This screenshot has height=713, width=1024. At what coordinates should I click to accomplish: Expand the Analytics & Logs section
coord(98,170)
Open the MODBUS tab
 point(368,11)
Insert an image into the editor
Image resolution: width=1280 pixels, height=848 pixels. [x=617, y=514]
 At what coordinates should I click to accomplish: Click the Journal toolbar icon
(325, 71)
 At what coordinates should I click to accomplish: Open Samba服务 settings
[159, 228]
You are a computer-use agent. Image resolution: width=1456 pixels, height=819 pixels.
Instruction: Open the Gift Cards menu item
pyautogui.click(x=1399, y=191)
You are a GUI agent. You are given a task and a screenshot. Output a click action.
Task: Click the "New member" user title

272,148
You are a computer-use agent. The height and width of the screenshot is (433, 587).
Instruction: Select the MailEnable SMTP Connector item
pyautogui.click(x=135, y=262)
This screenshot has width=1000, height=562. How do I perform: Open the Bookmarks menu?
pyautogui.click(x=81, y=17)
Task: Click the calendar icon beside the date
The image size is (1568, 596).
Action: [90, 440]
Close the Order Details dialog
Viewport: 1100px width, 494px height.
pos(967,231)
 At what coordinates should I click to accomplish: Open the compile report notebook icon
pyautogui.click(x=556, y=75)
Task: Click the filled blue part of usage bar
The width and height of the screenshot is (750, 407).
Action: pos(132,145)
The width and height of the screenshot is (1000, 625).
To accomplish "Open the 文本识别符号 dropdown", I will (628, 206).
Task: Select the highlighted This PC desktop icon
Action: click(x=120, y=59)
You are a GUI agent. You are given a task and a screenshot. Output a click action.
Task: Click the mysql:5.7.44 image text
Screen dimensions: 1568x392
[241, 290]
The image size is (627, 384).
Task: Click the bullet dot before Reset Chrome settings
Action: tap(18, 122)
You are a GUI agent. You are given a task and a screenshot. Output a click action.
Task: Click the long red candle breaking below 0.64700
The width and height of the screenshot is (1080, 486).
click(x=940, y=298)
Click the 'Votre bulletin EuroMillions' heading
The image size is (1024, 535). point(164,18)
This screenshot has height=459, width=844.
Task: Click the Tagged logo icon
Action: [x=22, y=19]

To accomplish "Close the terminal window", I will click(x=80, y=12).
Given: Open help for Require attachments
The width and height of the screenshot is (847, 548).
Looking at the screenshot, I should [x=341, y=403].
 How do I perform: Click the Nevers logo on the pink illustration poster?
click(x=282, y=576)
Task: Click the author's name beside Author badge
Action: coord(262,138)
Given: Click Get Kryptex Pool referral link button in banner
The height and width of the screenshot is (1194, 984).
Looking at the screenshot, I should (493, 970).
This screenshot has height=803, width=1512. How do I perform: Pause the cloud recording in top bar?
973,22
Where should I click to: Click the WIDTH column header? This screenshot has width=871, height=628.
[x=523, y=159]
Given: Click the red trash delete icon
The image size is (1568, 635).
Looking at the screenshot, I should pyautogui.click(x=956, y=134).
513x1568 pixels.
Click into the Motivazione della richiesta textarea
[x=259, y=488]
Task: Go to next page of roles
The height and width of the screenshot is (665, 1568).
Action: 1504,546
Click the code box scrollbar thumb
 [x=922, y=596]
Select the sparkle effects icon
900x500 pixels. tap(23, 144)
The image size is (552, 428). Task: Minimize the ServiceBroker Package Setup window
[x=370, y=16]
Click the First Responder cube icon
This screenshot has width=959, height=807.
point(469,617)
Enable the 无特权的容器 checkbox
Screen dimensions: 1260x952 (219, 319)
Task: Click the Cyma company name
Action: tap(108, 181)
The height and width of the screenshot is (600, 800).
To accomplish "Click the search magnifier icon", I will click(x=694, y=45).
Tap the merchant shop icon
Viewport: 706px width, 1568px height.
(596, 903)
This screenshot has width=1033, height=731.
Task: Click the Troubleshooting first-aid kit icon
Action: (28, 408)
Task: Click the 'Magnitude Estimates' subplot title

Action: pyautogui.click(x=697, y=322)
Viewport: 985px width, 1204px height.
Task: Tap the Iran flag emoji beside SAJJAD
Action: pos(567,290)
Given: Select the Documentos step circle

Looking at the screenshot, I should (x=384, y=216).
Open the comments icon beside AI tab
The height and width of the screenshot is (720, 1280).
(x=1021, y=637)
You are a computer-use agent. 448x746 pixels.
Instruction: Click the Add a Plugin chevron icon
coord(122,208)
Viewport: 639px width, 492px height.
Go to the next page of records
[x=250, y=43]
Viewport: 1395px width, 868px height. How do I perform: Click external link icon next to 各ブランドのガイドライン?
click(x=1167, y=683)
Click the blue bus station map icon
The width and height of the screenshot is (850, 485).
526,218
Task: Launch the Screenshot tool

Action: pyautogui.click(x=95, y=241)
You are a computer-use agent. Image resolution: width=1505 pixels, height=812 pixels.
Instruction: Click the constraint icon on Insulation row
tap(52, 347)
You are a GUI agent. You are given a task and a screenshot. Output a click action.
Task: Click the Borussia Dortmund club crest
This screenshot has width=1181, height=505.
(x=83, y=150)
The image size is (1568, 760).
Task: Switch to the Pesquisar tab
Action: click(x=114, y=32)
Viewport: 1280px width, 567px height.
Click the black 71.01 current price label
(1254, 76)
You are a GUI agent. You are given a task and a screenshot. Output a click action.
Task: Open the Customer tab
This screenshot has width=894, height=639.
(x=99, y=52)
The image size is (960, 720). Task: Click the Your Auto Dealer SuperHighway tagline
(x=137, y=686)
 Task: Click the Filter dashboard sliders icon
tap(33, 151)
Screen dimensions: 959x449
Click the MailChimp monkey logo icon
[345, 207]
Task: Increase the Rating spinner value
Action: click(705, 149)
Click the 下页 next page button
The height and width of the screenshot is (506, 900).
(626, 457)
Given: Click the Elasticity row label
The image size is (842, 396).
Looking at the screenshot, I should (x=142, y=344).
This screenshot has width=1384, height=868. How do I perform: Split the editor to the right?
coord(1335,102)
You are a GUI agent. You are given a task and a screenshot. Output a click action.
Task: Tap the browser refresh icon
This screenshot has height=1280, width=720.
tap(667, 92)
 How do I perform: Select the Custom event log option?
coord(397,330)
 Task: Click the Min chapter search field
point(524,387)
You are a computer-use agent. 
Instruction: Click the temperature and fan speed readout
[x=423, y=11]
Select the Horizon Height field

______________________________

What you are asked to do
Please print the listing exactly, keeping each line as it is.

Answer to the problem
This screenshot has height=713, width=1024. At what coordinates should I click to accomplish: Expand the Analytics & Logs section
coord(98,170)
Open the MODBUS tab
 point(368,11)
Insert an image into the editor
Image resolution: width=1280 pixels, height=848 pixels. [x=617, y=514]
 At what coordinates should I click to accomplish: Click the Journal toolbar icon
(325, 71)
 At what coordinates should I click to accomplish: Open Samba服务 settings
[159, 228]
You are a computer-use agent. Image resolution: width=1456 pixels, height=819 pixels.
Instruction: Open the Gift Cards menu item
pyautogui.click(x=1399, y=191)
You are a GUI agent. You are given a task and a screenshot. Output a click action.
Task: Click the "New member" user title

272,148
You are a computer-use agent. The height and width of the screenshot is (433, 587).
Instruction: Select the MailEnable SMTP Connector item
pyautogui.click(x=135, y=262)
This screenshot has width=1000, height=562. How do I perform: Open the Bookmarks menu?
pyautogui.click(x=81, y=17)
Task: Click the calendar icon beside the date
The image size is (1568, 596).
Action: [90, 440]
Close the Order Details dialog
Viewport: 1100px width, 494px height.
pos(967,231)
 At what coordinates should I click to accomplish: Open the compile report notebook icon
pyautogui.click(x=556, y=75)
Task: Click the filled blue part of usage bar
The width and height of the screenshot is (750, 407).
Action: pos(132,145)
The width and height of the screenshot is (1000, 625).
To accomplish "Open the 文本识别符号 dropdown", I will (628, 206).
Task: Select the highlighted This PC desktop icon
Action: click(x=120, y=59)
You are a GUI agent. You are given a task and a screenshot. Output a click action.
Task: Click the mysql:5.7.44 image text
Screen dimensions: 1568x392
[241, 290]
The image size is (627, 384).
Task: Click the bullet dot before Reset Chrome settings
Action: tap(18, 122)
You are a GUI agent. You are given a task and a screenshot. Output a click action.
Task: Click the long red candle breaking below 0.64700
The width and height of the screenshot is (1080, 486).
click(x=940, y=298)
Click the 'Votre bulletin EuroMillions' heading
The image size is (1024, 535). point(164,18)
This screenshot has height=459, width=844.
Task: Click the Tagged logo icon
Action: [x=22, y=19]

To accomplish "Close the terminal window", I will click(x=80, y=12).
Given: Open help for Require attachments
The width and height of the screenshot is (847, 548).
Looking at the screenshot, I should [x=341, y=403].
 How do I perform: Click the Nevers logo on the pink illustration poster?
click(x=282, y=576)
Task: Click the author's name beside Author badge
Action: coord(262,138)
Given: Click Get Kryptex Pool referral link button in banner
The height and width of the screenshot is (1194, 984).
Looking at the screenshot, I should (493, 970).
This screenshot has height=803, width=1512. How do I perform: Pause the cloud recording in top bar?
973,22
Where should I click to: Click the WIDTH column header? This screenshot has width=871, height=628.
[x=523, y=159]
Given: Click the red trash delete icon
The image size is (1568, 635).
Looking at the screenshot, I should pyautogui.click(x=956, y=134).
513x1568 pixels.
Click into the Motivazione della richiesta textarea
[x=259, y=488]
Task: Go to next page of roles
The height and width of the screenshot is (665, 1568).
Action: 1504,546
Click the code box scrollbar thumb
 [x=922, y=596]
Select the sparkle effects icon
900x500 pixels. tap(23, 144)
The image size is (552, 428). Task: Minimize the ServiceBroker Package Setup window
[x=370, y=16]
Click the First Responder cube icon
This screenshot has width=959, height=807.
point(469,617)
Enable the 无特权的容器 checkbox
Screen dimensions: 1260x952 (219, 319)
Task: Click the Cyma company name
Action: tap(108, 181)
The height and width of the screenshot is (600, 800).
To accomplish "Click the search magnifier icon", I will click(x=694, y=45).
Tap the merchant shop icon
Viewport: 706px width, 1568px height.
(596, 903)
This screenshot has width=1033, height=731.
Task: Click the Troubleshooting first-aid kit icon
Action: (28, 408)
Task: Click the 'Magnitude Estimates' subplot title

Action: pyautogui.click(x=697, y=322)
Viewport: 985px width, 1204px height.
Task: Tap the Iran flag emoji beside SAJJAD
Action: pos(567,290)
Given: Select the Documentos step circle

Looking at the screenshot, I should (x=384, y=216).
Open the comments icon beside AI tab
The height and width of the screenshot is (720, 1280).
(x=1021, y=637)
You are a computer-use agent. 448x746 pixels.
Instruction: Click the Add a Plugin chevron icon
coord(122,208)
Viewport: 639px width, 492px height.
Go to the next page of records
[x=250, y=43]
Viewport: 1395px width, 868px height. How do I perform: Click external link icon next to 各ブランドのガイドライン?
click(x=1167, y=683)
Click the blue bus station map icon
The width and height of the screenshot is (850, 485).
526,218
Task: Launch the Screenshot tool

Action: pyautogui.click(x=95, y=241)
You are a computer-use agent. Image resolution: width=1505 pixels, height=812 pixels.
Instruction: Click the constraint icon on Insulation row
tap(52, 347)
You are a GUI agent. You are given a task and a screenshot. Output a click action.
Task: Click the Borussia Dortmund club crest
This screenshot has width=1181, height=505.
(x=83, y=150)
The image size is (1568, 760).
Task: Switch to the Pesquisar tab
Action: click(x=114, y=32)
Viewport: 1280px width, 567px height.
Click the black 71.01 current price label
(1254, 76)
You are a GUI agent. You are given a task and a screenshot. Output a click action.
Task: Open the Customer tab
This screenshot has width=894, height=639.
(x=99, y=52)
The image size is (960, 720). Task: Click the Your Auto Dealer SuperHighway tagline
(x=137, y=686)
 Task: Click the Filter dashboard sliders icon
tap(33, 151)
Screen dimensions: 959x449
Click the MailChimp monkey logo icon
[345, 207]
Task: Increase the Rating spinner value
Action: click(705, 149)
Click the 下页 next page button
The height and width of the screenshot is (506, 900).
(626, 457)
Given: Click the Elasticity row label
The image size is (842, 396).
Looking at the screenshot, I should (x=142, y=344).
This screenshot has width=1384, height=868. How do I perform: Split the editor to the right?
coord(1335,102)
You are a GUI agent. You are given a task and a screenshot. Output a click action.
Task: Tap the browser refresh icon
This screenshot has height=1280, width=720.
tap(667, 92)
 How do I perform: Select the Custom event log option?
coord(397,330)
 Task: Click the Min chapter search field
point(524,387)
You are a computer-use agent. 
Instruction: Click the temperature and fan speed readout
[x=423, y=11]
Select the Horizon Height field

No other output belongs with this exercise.